Wednesday, 7 March 2012

Rainforest Herbs - Going Back to Understand the Future

Worldwide demand for effective evidence based herbal medicine is increasing. Many people today are returning to herbal medicine as a result of the greater awareness of health issues, promoted by new government health policies and a growing distrust in conventional synthetic medicines. At Rainforest Herbs we promote products that draw upon traditional health wisdom that is supported by solid scientific evidence. These products are formulated according to the principles of modern herbal medicine with standardized herbal extracts to ensure consistency, efficacy and convenience for our customers.

In recent years attitudes to global health have made an abrupt 180 degree turn as the results of health statistics are becoming known. Obesity, diabetes, hypertension, psychological disorders and other disease of affluence and our modern sedentary society are now the modern plagues that effect humanity. Advances in genetic science are revealing how much of the cause of this goes back to our ancient hunter-gatherer biology that has not caught up with our modern diets and lifestyle, leading to the escalation of chronic disease we see today. While we are living longer, the sharp global increase in sales of pharmaceutical drugs for all these conditions shows the true picture. 


Rainforest Herbs professional herbal products
The rainforests of Southeast Asia have supplied the western world with herbs, spices and oils for centuries. Malaysia in particular, with its many indigenous groups, offers an invaluable source of knowledge in medicinal plants from the rain forest. The main indigenous medicinal systems of Malaysia are Traditional Malay Medicine, with influences from Java, India and Arabia, and that practiced by the numerous native races in Peninsular Malaysia and Malaysian Borneo (Sarawak and Sabah). Of these, many still live according to traditional ways in the jungle, with a few preferring to avoid influences of civilization and continue to lead a semi-nomadic existence deep in the rain forests of Borneo.  

These individuals offer us both invaluable ethnobotanical information as well as an anthropological insight into the very issues that are plaguing modern humankind and gives us important clues as to where we have gone wrong, globally and individually. For more than 20 years I have had the opportunity to live with these indigenous groups and each experience always reminds me that it is we that need to learn from them much more than they need to "modernize" to fit our world. 
Tongkat Ali collector in Malaysia

The most well known of the ethnobotanical plant used by the native races of Malaysia to be extensively researched locally and abroad is the root of the small rainforest tree, Eurycoma longifolia or Tongkat Ali. Staring in 1994 I was fortunate to be one of the first to document first-hand the different ways that the taproot of this tree was used medicinally between various indigenous groups in Sarawak, Borneo; the Penan, Kelabit and Iban races as well as the rural Malays and various Orang Asli groups of Peninsular Malaysia. While there were some similarities between the ethnobotanical use of this herb, there was also many unique uses for the plant by which these indigenous races differed greatly. In Malay traditional medicine, from which the name "Tongkat Ali" meaning "Ali's walking stick" is given, the herb is most commonly used as a herb to increase male energy and fertility, as well as for fevers (malaria). In Sarawak it was common to see both men and women boil Tongkat Ali for energy after convalescence and it was not unusual for women to consume it after childbirth. 

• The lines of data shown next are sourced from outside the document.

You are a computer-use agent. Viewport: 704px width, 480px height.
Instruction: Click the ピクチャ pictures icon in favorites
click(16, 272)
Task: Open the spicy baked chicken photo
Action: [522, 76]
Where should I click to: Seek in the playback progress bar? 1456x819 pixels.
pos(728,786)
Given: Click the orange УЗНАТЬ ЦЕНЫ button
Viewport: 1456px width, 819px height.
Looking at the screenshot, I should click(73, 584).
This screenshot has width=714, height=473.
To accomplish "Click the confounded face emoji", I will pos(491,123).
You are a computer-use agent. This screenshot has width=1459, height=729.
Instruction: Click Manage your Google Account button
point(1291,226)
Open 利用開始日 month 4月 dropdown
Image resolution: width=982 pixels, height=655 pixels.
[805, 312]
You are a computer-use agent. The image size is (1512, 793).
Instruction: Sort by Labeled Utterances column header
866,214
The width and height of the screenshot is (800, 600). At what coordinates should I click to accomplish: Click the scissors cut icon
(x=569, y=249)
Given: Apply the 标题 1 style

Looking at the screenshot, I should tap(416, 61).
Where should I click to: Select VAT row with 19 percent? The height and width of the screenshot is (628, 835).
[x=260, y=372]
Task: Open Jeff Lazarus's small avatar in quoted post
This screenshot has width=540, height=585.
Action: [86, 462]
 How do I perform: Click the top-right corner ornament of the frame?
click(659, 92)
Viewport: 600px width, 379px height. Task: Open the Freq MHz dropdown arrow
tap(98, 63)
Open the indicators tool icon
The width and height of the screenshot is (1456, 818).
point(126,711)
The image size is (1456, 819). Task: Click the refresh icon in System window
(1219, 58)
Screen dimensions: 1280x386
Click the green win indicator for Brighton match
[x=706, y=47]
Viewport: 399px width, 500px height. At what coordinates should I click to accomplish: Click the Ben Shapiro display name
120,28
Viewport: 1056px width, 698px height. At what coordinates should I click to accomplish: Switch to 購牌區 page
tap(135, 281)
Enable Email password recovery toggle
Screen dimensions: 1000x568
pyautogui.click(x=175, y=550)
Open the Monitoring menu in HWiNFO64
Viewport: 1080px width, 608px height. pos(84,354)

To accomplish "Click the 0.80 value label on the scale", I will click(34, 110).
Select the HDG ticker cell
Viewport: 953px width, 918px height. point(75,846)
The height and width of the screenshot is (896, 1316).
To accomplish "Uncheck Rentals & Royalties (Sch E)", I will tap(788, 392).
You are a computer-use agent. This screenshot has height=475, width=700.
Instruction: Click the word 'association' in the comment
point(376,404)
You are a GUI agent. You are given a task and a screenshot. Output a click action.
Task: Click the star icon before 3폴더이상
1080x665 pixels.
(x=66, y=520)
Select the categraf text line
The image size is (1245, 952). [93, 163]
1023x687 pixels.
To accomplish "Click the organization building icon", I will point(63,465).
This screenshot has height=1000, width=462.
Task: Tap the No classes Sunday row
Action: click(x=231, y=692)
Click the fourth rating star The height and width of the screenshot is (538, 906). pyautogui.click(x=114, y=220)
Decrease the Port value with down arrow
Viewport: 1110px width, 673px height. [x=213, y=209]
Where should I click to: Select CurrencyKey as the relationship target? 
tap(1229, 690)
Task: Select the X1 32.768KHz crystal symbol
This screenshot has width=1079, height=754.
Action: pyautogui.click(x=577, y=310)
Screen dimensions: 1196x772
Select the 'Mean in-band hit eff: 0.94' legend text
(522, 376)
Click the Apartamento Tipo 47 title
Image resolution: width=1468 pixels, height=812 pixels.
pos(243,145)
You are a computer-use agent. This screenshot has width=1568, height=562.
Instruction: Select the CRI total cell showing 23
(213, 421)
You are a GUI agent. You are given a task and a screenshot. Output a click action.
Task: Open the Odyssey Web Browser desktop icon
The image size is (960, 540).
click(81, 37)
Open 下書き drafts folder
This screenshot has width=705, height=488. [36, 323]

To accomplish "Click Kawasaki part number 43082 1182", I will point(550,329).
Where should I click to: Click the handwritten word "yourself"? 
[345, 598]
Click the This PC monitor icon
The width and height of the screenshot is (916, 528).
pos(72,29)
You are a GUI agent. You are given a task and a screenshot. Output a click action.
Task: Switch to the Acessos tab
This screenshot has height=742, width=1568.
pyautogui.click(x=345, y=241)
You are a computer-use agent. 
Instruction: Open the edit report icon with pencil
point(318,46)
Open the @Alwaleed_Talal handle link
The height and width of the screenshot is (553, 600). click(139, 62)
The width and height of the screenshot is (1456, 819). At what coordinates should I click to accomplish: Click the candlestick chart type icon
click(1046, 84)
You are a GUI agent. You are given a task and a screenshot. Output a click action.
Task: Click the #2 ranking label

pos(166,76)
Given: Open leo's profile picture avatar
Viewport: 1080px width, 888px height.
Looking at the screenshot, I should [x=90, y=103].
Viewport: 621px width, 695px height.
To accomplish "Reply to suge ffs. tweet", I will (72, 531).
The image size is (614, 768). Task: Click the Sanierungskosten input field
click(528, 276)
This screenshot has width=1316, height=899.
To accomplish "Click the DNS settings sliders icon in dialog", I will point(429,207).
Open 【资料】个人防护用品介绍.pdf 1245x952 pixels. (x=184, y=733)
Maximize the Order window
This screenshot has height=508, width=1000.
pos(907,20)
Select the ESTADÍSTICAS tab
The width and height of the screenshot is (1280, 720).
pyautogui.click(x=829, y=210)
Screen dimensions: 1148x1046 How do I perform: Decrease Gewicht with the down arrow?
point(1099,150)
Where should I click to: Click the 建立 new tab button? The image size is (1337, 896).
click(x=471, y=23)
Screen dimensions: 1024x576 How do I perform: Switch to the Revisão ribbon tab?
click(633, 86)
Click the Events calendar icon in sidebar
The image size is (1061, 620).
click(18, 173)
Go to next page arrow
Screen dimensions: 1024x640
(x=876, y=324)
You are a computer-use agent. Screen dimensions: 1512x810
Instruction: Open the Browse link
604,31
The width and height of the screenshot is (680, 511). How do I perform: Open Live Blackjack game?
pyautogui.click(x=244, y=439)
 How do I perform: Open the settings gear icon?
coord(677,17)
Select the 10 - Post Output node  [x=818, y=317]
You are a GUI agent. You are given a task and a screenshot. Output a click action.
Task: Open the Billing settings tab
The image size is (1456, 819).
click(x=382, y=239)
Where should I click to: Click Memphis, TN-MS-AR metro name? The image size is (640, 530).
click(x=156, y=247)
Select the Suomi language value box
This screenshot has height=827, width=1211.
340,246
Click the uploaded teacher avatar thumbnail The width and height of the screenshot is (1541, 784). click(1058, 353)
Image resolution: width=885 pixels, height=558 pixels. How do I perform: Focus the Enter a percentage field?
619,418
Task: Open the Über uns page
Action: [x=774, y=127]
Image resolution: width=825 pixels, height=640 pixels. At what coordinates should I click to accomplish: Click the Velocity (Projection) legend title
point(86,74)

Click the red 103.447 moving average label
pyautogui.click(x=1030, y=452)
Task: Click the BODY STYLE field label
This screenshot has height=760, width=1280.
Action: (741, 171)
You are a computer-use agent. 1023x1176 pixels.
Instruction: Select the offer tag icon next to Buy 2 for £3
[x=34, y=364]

For the past 20 years a comprehensive research program coordinated between Malaysian and foreign universities has confirmed Tongkat Ali's traditional ethnobotanical uses, often to the amazement of the orthodox trained researchers. An understanding of the various active ingredients in the plant and their mechanism of action has advanced the acceptance of the herbs use worldwide. However, to date, all the conditions for which the herb are used in health products have not differed far from its traditional use by the indigenous races of Malaysia (to see our Rainforest Herbs Tongkat Ali product range, please click here). I believe this is a good example of how herbal ethnobotanical knowledge comes from not just a few years but centuries of human experience of trial and error in herbal action, safety and toxicity. Knowledge that helps us in our search for cures for disease, but more importantly, for natural health remedies that support health and prevent disease. This "preventative medicine" is an area of research that is most often overlooked by scientific researchers and thus it is left to the natural health community to bring these natural remedies to the world.

However, we are faced with a race against time, however, as the effects of rapid development of the rain forests is leading to not only global environmental consequences, the irretrievable loss of fauna and flora but also the loss of the ethnobotanical knowledge and traditional ways of life of the indigenous peoples found there. With the passing of each of the elders, the medicine men and women, a mine of valuable knowledge is lost forever.

At Rainforest Herbs we understand the importance of documenting and promoting ethnobotanical research and the cultivation of medicinal herbs in their natural rain forest environment, as well as education in the sustainable collection of raw materials. We firmly believe that to safeguard and maintain the rain forest ecosystem, the needs of the present must be met without compromising the needs of future generations.

In all corners of the globe, people are realizing the immense importance of preserving the complete rain forest ecology and at Rainforest Herbs we believe that by connecting to the holistic power of rain forest medicinal plants, a positive shift in environmental awareness can occur alongside the improvements to our health.